Missouri Attorney General Jay Nixon had said earlier he opposed the merger of 243-bed Southeast Missouri Hospital and 264-bed Saint Francis Medical Center, claiming the deal would cripple competition among area healthcare providers (Jan. 11, p. 4).
Nixon threatened legal action to stop the merger, which was announced last fall (Oct. 5, 1998, p. 22).
Saint Francis' board of trustees unanimously voted to halt the merger at a late afternoon meeting Jan. 8, just 24 hours after Nixon announced his opposition.
"We looked at three options," said James Sexton, Saint Francis' chief executive officer. "We could let all discussions die. We could suspend the discussions and have our consultants and attorneys stand down. Or we could pursue the issue with the U.S. Justice Department."
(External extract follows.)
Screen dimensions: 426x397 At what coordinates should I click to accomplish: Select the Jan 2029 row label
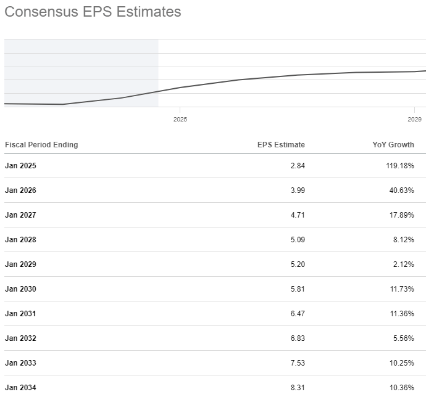[20, 264]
The trustees decided that pursuing the deal aggressively would be "a brash statement," Sexton said.
Sexton, who is leaving his post Feb. 5 to become CEO of 285-bed North Iowa Mercy Health Center in Mason City, said the board would have had difficulty hiring a new CEO with a merger in jeopardy.
Scott Holste, Nixon's spokesman, said the attorney general was satisfied with the hospital's decision. "This deal was not going to provide enough choice for healthcare consumers," he said.
Thomas Campbell, an antitrust attorney for the hospitals, acknowledged that there had been some "vocal opposition" to the deal.
At a public hearing in September, some local employers, including Procter & Gamble Co., spoke out against the merger, saying it would increase their healthcare costs.
James Wente, CEO of Southeast Missouri, said he is disappointed that the merger won't happen.
"Hopefully this (merger idea) will be revisited in the future, maybe two or three years down the road," Wente said. "I'm not saying it will be, but I don't want to rule it out."
Both hospitals have received overtures from out-of-town systems eager to partner with or purchase them.
The hospitals had not filed for antitrust clearance with federal or state authorities. They had circulated a "community commitment," a document promising a price freeze, a rate freeze for payers and savings of at least $44 million over the next five years if the deal went through.
Southeast Missouri and Saint Francis both enjoyed profit margins of more than 7% in 1997, according to HCIA, a Baltimore-based healthcare information company.
Both hospitals were worried about meeting the fate of their peers 85 miles away in Poplar Bluff, Mo.
In that case, Nixon's office sided with the Federal Trade Commission, which sued to block the marriage of the only two private acute-care hospitals in Poplar Bluff (April 20, 1998, p. 2).
The state and federal governments got a preliminary injunction last August from federal district court to block the Poplar Bluff deal pending the resolution of the FTC's antitrust complaint against the hospitals.
The hospitals quickly appealed to the 8th Circuit of the U.S. Court of Appeals in St. Louis (Aug. 17, 1998, p. 18). The court heard oral arguments Dec. 14, and both sides await a decision.
The FTC's administrative complaint against the hospitals is pending and has not yet been heard by a federal administrative law judge.